El comercio minorista de moda se basa en los éxitos de ventas existentes
En vista de la incertidumbre, los minoristas de moda no ocultan su estado de ánimo.
“Pesimista. Ni siquiera sabes qué esperar. ¿La gente todavía gasta dinero en moda o no?”, dijo Heike Zappe el sábado. “Es muy difícil. Definitivamente estoy reduciendo el pedido, solo trabajaré con empresas que hayan demostrado su valía en los tiempos de Corona. No aceptaré nuevas empresas a menos que tengan algo realmente bueno”.
La propietaria de la tienda de moda AureliaH en Castrop-Rauxel está buscando productos en la feria Fashn Rooms que aún no tiene en la tienda, con el enfoque principal en accesorios como cinturones y bufandas. También está haciendo la transición de su negocio a un concepto de tienda conceptual con artículos decorativos y de regalo.
Las nuevas discográficas tienen dificultades en este entorno empresarial. Es más fácil para las empresas existentes. Fabricantes de ropa como Marc Cain ya buscan una comparativa con las ventas de 2019.
La primera colección para SS23, en realidad la colección principal, con fechas de entrega a mediados de octubre, noviembre, diciembre a enero, ya se está escribiendo en los mercados principales.
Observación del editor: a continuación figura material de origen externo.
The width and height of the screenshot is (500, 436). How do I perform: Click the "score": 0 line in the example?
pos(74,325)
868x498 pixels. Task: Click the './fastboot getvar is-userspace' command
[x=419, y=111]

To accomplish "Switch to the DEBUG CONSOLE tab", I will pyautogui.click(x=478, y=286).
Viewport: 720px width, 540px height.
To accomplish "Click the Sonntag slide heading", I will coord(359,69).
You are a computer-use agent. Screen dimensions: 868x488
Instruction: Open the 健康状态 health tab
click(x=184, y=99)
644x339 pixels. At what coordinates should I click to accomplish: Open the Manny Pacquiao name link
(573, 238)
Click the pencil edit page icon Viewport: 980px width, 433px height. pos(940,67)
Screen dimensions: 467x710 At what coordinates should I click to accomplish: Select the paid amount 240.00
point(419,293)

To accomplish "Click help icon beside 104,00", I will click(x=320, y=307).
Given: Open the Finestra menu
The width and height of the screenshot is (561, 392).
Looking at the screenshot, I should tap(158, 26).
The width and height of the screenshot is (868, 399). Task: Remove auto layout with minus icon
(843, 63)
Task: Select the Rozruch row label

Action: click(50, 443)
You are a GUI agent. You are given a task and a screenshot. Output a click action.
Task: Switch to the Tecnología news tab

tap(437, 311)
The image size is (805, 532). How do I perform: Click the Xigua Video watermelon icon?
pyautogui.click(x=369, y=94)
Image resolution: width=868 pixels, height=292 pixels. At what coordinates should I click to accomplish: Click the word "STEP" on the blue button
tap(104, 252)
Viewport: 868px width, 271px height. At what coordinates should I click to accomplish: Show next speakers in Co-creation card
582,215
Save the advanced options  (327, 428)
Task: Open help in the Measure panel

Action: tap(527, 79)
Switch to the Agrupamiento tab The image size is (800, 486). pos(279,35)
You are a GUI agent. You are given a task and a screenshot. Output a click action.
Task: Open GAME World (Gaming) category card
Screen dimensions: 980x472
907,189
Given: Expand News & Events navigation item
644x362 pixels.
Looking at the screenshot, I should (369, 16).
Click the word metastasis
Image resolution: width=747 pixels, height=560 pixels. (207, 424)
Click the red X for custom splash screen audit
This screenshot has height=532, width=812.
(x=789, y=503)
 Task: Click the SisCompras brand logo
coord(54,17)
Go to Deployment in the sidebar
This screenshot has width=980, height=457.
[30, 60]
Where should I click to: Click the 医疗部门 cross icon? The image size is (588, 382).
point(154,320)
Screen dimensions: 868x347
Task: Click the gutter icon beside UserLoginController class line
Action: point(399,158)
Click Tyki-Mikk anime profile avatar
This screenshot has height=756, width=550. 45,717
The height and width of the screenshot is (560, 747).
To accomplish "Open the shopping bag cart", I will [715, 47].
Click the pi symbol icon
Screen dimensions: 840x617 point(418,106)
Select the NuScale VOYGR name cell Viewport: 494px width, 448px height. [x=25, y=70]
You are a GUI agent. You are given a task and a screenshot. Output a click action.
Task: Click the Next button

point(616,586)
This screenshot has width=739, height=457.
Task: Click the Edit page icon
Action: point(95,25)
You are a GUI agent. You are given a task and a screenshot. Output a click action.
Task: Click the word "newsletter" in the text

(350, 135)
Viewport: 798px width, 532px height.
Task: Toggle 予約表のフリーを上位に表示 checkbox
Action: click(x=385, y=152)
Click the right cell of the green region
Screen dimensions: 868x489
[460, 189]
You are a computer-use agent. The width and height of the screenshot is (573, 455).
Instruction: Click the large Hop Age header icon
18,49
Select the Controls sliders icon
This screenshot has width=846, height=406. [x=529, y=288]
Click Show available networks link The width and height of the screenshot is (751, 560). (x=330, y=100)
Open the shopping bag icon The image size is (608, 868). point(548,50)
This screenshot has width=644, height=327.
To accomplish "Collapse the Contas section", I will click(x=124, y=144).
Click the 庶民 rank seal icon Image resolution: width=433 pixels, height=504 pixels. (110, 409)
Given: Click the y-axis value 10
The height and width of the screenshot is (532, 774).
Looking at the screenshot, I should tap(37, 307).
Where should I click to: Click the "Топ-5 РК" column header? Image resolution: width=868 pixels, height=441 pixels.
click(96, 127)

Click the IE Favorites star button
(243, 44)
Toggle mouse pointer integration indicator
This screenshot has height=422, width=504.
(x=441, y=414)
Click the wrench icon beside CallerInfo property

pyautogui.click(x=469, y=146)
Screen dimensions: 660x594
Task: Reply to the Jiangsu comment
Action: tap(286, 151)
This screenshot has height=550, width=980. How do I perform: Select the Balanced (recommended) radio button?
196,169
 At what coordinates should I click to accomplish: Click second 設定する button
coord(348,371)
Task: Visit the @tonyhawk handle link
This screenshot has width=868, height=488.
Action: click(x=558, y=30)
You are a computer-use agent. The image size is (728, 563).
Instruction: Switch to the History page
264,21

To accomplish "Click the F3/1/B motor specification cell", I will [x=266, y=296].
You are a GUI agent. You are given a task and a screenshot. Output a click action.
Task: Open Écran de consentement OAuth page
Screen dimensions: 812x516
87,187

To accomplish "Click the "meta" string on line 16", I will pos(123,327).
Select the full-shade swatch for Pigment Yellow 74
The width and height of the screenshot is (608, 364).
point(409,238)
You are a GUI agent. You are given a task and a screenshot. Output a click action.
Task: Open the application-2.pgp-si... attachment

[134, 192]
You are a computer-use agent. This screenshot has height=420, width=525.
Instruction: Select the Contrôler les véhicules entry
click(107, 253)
En comparación con 2019, Marc Cain muestra actualmente un aumento del cinco por ciento y en comparación con 2021, un aumento del 21 por ciento. A partir de ahora se venderá la 2ª ronda de pedidos. “El viento de cola de la exitosa venta de las colecciones de primavera nos hace confiar en la ronda de pedidos para la colección de verano que acaba de comenzar”, dijo el gerente de ventas Dirk Büscher el viernes.